La répartition des compétences entre la Fédération et les Etats-nations ne sera pas une tâche facile. Cet exercice devrait être mis en route dès le Conseil européen de Laeken. L'organisation institutionnelle actuelle ne devrait pas être bouleversée, mais améliorée et renforcée. Selon M. Renato Ruggiero, il faudra entre autres mieux définir le rôle d'orientation politique qui appartient au Conseil européen, respecter et élargir la méthode communautaire, augmenter le recours au vote à la majorité qualifiée au Conseil, réfléchir sur l'élection du Président de la Commission par les citoyens ou par les membres du Parlement européen, rationaliser les travaux du Conseil et renforcer le rôle de coordination du Conseil des Affaires générales, renforcer le Parlement européen comme centre de légitimité démocratique des décisions de l'Union en élargissant la codécision à toutes les matières ayant un caractère législatif et renforcer les rapports entre le Parlemement européen et les Parlements nationaux. Ces objectifs ambitieux pourraient ne pas faire tout de suite l'unanimité, surtout dans le cadre d'une Union élargie.
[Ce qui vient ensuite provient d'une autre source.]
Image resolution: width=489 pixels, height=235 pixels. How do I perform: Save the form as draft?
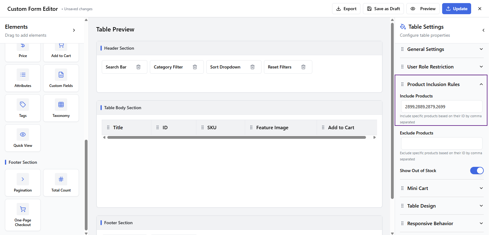coord(383,9)
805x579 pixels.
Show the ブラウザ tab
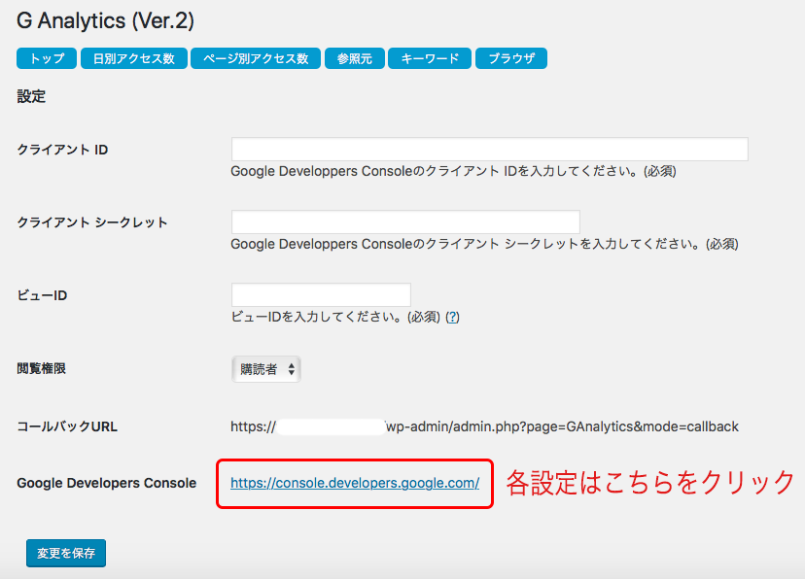[510, 58]
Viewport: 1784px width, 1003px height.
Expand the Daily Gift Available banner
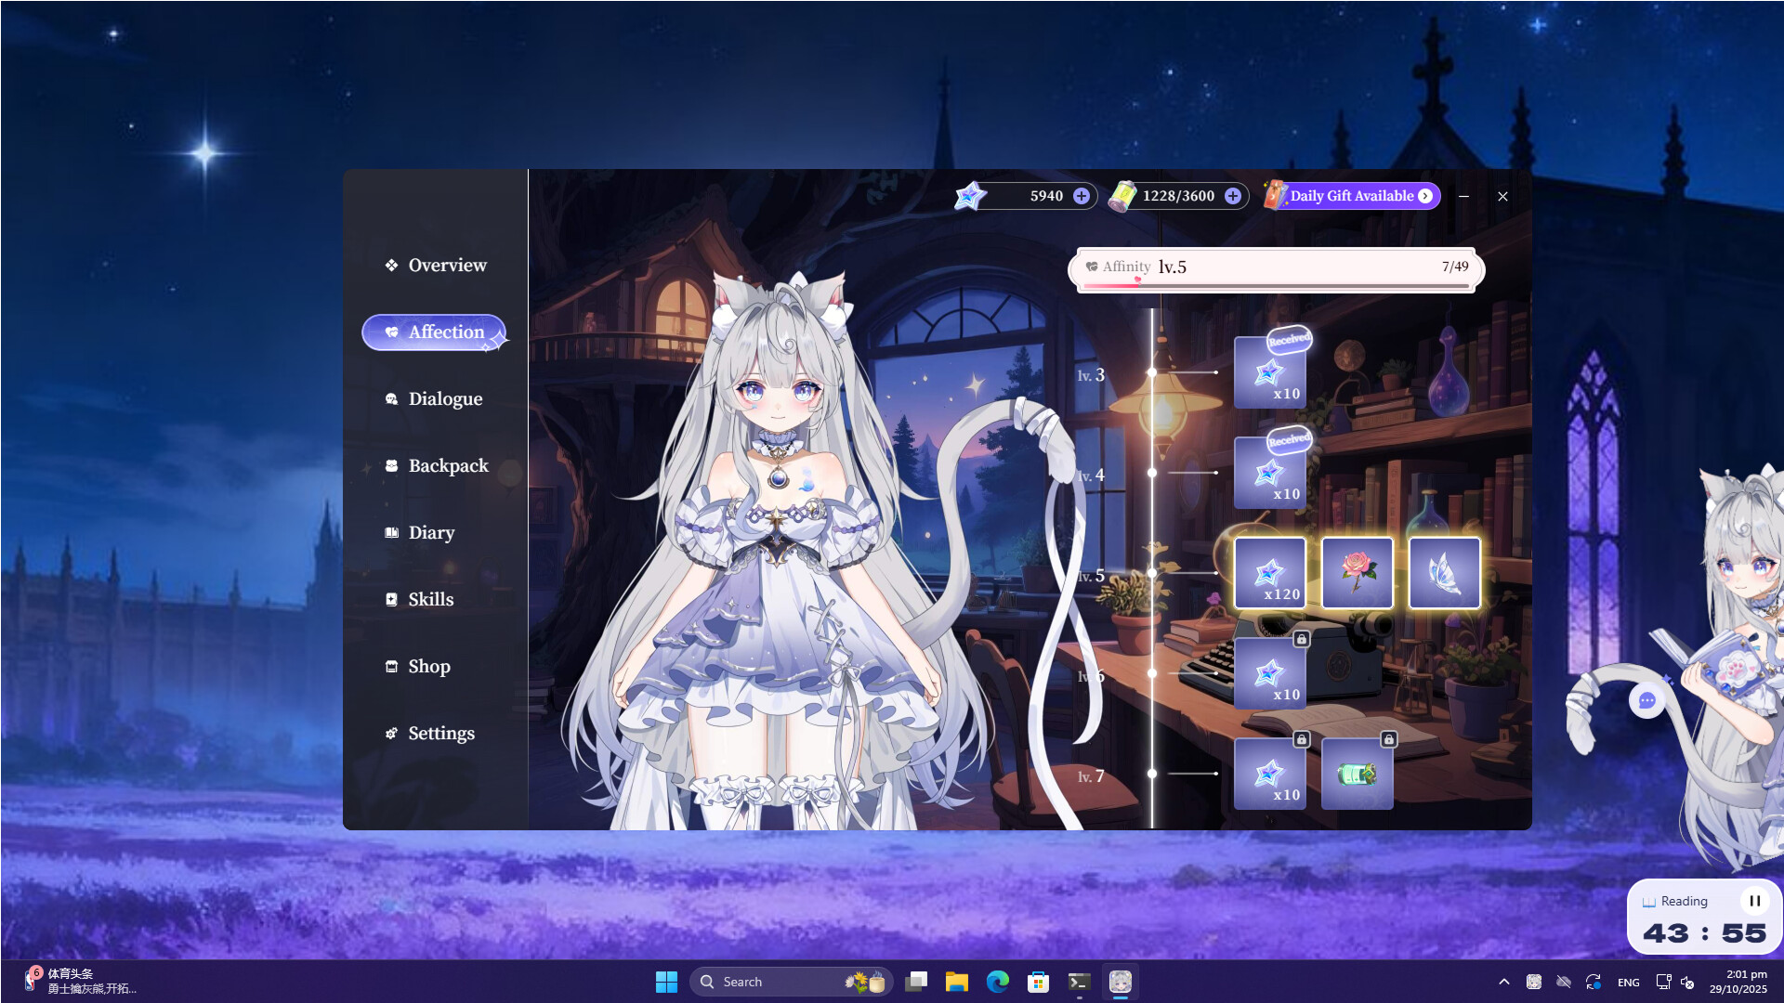(x=1424, y=196)
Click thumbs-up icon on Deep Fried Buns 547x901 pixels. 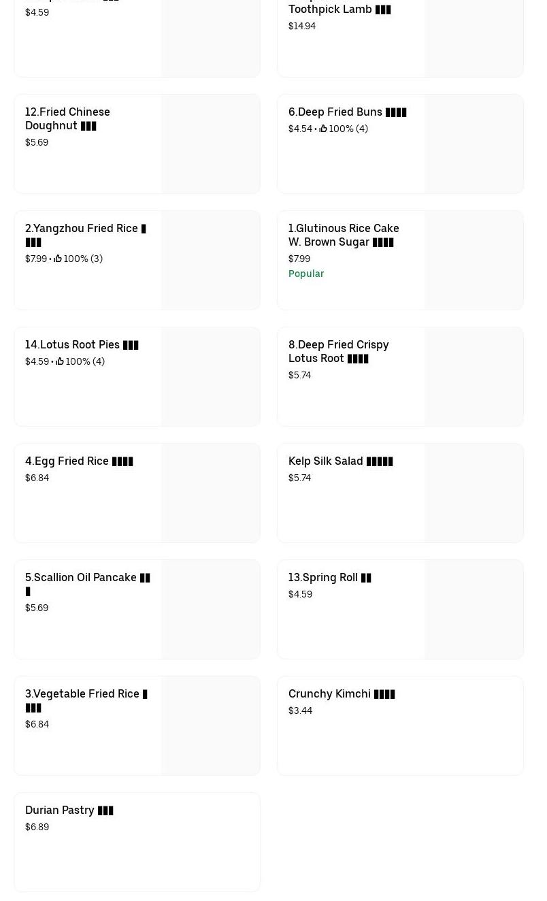323,129
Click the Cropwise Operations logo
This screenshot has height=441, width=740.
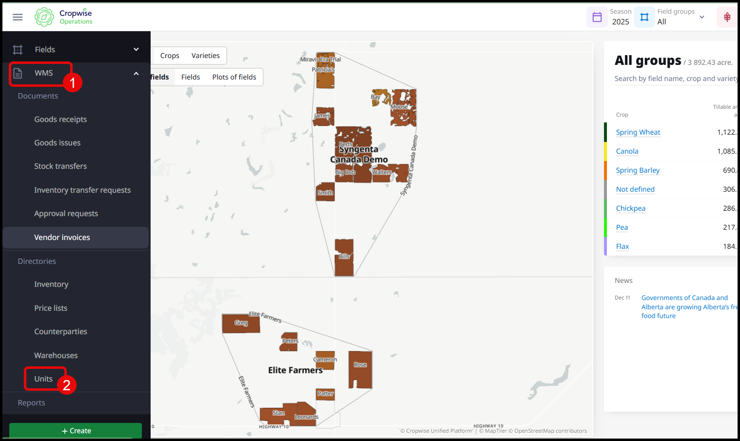63,17
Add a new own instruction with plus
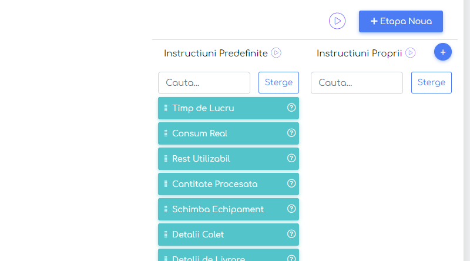470x261 pixels. coord(443,52)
Aussi faudra-t-il poursuivre l'idée d'un « peloton de tête » dans un cadre communautaire. En effet, dans le processus communautaire, les avant-gardes - dont la France et l'Italie ont toujours été protagonistes - ont traditionnellement représenté le moteur du processus d'intégration de l'Union. Bien sûr, tous devraient avoir la possibilité de participer à ce peloton. Les politiques étrangères et de défense sont les sujets où la nécessité d'un peloton de tête communautaire s'avère la plus nécessaire, notamment après les événements du 11 septembre.

Les négociations sur l'avenir de l'Union européenne donnent une nouvelle occasion historique pour confirmer à nouveau et sans équivoque que la construction d'une grande Europe libre, démocratique, ouverte au monde et à la solidarité pour défendre la paix et la justice reste l'étoile polaire qui continue à guider l'action de la France et de l'Italie.

M. Charles Ehrmann s'est félicité de l'enthousiasme de M. Renato Ruggiero mais a souligné que l'Union européenne ne faisait pas l'unanimité. Il ne faut cependant jamais oublier que l'Union européenne a apporté la paix, alors que depuis 1515, la France et l'Allemagne, par exemple, se faisaient la guerre en moyenne tous les 23 ans. Il a regretté l'emploi du conditionnel s'agissant de la construction de l'Europe politique ; selon lui, l'élargissement ne se fera pas sans changement institutionnel.

Le Président François Loncle a également souhaité savoir quel était le sentiment de M. Renato Ruggiero concernant le lien entre élargissement et réforme des institutions, dans la mesure où l'Italie avait été à Amsterdam l'un des trois pays, avec la Belgique et la France, à se prononcer sur la nécessité d'une réforme préalable des institutions. A cet égard, il lui a demandé quel était son avis sur le Traité de Nice.

M. Renato Ruggiero a expliqué qu'il n'avait pas mentionné l'importance de la construction européenne dans la mise en place d'une paix durable en Europe car il n'utilise jamais cet argument, auquel il croit beaucoup, ni en France, ni en Allemagne. Il est vrai que les jeunes générations sont persuadées que l'Europe est un acquis et que les guerres entre pays européens sont désormais impossibles. Pourtant, né en 1930, M. Renato Ruggiero s'est souvenu que quand il avait dix ans, son professeur d'éducation physique dissertait sur les vertus de la guerre. En effet, il faut toujours rappeler que l'Europe, c'est la paix, même si plus personne n'écoute ce discours, tant il paraît aller de soi.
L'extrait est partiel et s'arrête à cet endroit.